### VORLIEGENDER TEXT
◆ ◆ ◆

Language: ns
1943-1944
AfZ; Handakten Homberger; 10.11.5.1.2.2. Korrespondenz; "Teilnahme und Aufgabe der Schweiz beim Wiederaufbau", Referat H. Niesz vom 9.12.1943; "UNRRA"; Postulat Moeschlin (Einsetzen einer Expertenkommission zur Prüfung der wirtschaftlichen Nachkriegsprobleme und die künftige Gestaltung der zwischenstaatlichen Wirtschaftsbeziehungen), 1943-44
Information Independent Commission of Experts Switzerland-Second World War (ICE) (UEK)
Info UEK/CIE/ICE ( deutsch français italiano english):
________________________

* Vortrag Niesz vor waadtländer Industrieverband (?) am 21.11.1944, in: "Journal des Associations patronales suisses" Nr. 49 vom 8.12.1944:

* Postulat Moeschlin vom 28.9.1943: Schaffung Expertenkommission zum Studium der weltwirtschaftlichen Nachkriegsprobleme und Vorbereitung der Stellungnahme der Schweiz gegenüber den von den kriegsführenden Mächten entworfenen Pläne für künftige Gestaltung der zwischenstaatlichen Wirtschaftsbeziehungen. Mitunterzeichner: Andres, Bärtschi, Baumgartner, Bircher, Eugster, Gadient, Gfeller-Basel, Graf, Maag, Muschg, Pini, Rappard, Rittmeyer, Rusca-Locarno, Schmid-Zürich, Schyder, Stäubli, Walder. (18 Abgeordnete)
Gleichzeitig Interpellation Bachmann über Nachkriegsfragen des Handels- und Zahlungsverkehrs in der Vollmachtenkommission des Nationalrates vom 16.10.1943.

◆ ◆ ◆

### AUFGABE 1
Gib aus den Datensätzen die Zeilen unverändert wieder, beginnend mit der ersten Zeile der Datensätze und fortlaufend bis einschließlich der Zeile, die „naturally is located“ enthält.
Der Text und die Datensätze sind voneinander unabhängiges Material.

◆ ◆ ◆

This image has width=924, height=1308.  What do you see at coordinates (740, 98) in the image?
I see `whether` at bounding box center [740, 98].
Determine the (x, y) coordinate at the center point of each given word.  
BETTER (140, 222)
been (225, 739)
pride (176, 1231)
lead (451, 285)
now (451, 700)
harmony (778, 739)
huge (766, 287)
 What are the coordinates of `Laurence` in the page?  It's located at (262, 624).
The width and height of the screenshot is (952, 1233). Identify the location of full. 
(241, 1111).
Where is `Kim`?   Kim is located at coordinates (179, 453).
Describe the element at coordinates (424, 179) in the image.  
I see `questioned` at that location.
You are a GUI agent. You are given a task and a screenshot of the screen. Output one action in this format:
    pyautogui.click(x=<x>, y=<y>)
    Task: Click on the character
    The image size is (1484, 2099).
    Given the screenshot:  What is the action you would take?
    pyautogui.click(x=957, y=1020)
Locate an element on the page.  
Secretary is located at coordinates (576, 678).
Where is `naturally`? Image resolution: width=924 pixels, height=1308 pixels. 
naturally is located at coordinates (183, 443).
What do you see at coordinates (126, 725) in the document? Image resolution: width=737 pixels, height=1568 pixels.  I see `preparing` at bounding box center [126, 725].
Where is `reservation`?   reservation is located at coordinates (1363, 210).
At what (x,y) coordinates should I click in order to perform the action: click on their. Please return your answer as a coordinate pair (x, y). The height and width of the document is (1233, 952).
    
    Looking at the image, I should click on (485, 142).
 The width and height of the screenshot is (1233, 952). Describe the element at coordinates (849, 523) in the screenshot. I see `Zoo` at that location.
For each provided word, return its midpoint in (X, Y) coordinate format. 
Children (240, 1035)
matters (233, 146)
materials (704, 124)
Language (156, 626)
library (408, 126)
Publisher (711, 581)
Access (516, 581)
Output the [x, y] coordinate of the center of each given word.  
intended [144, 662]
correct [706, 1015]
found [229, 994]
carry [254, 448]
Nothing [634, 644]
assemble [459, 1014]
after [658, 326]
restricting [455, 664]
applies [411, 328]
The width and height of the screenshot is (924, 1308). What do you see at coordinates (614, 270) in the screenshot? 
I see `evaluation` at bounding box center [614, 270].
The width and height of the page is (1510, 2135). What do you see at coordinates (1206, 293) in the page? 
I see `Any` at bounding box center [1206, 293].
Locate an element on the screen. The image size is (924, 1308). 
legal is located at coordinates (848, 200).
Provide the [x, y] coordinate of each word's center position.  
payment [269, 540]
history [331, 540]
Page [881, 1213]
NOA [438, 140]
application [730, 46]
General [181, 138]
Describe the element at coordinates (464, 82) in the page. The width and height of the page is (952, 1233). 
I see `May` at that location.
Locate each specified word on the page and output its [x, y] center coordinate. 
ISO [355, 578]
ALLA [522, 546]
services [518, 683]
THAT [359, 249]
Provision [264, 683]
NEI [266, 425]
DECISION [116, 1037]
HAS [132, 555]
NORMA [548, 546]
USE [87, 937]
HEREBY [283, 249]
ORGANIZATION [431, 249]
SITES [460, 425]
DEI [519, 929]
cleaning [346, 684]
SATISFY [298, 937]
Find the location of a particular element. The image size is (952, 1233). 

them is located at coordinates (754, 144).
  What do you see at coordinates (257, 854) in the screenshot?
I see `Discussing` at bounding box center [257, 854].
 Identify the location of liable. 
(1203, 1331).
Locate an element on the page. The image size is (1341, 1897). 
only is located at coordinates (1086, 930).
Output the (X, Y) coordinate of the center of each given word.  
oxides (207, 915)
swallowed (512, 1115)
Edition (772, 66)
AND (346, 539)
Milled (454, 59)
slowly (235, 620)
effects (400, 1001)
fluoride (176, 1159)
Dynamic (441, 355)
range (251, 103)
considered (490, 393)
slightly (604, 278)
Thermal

◆ ◆ ◆

### AUFGABE 2
Gib aus dem Text den Abschnitt wortgetreu aus, beginnend mit „Language: ns“ und fortlaufend bis einschließlich „War (ICE) (UEK)“.

### VOLLSTÄNDIGE ANTWORT 1
This image has width=924, height=1308.  What do you see at coordinates (740, 98) in the image?
I see `whether` at bounding box center [740, 98].
Determine the (x, y) coordinate at the center point of each given word.  
BETTER (140, 222)
been (225, 739)
pride (176, 1231)
lead (451, 285)
now (451, 700)
harmony (778, 739)
huge (766, 287)
 What are the coordinates of `Laurence` in the page?  It's located at (262, 624).
The width and height of the screenshot is (952, 1233). Identify the location of full. 
(241, 1111).
Where is `Kim`?   Kim is located at coordinates (179, 453).
Describe the element at coordinates (424, 179) in the image.  
I see `questioned` at that location.
You are a GUI agent. You are given a task and a screenshot of the screen. Output one action in this format:
    pyautogui.click(x=<x>, y=<y>)
    Task: Click on the character
    The image size is (1484, 2099).
    Given the screenshot:  What is the action you would take?
    pyautogui.click(x=957, y=1020)
Locate an element on the page.  
Secretary is located at coordinates (576, 678).
Where is `naturally`? Image resolution: width=924 pixels, height=1308 pixels. 
naturally is located at coordinates (183, 443).

### VOLLSTÄNDIGE ANTWORT 2
Language: ns
1943-1944
AfZ; Handakten Homberger; 10.11.5.1.2.2. Korrespondenz; "Teilnahme und Aufgabe der Schweiz beim Wiederaufbau", Referat H. Niesz vom 9.12.1943; "UNRRA"; Postulat Moeschlin (Einsetzen einer Expertenkommission zur Prüfung der wirtschaftlichen Nachkriegsprobleme und die künftige Gestaltung der zwischenstaatlichen Wirtschaftsbeziehungen), 1943-44
Information Independent Commission of Experts Switzerland-Second World War (ICE) (UEK)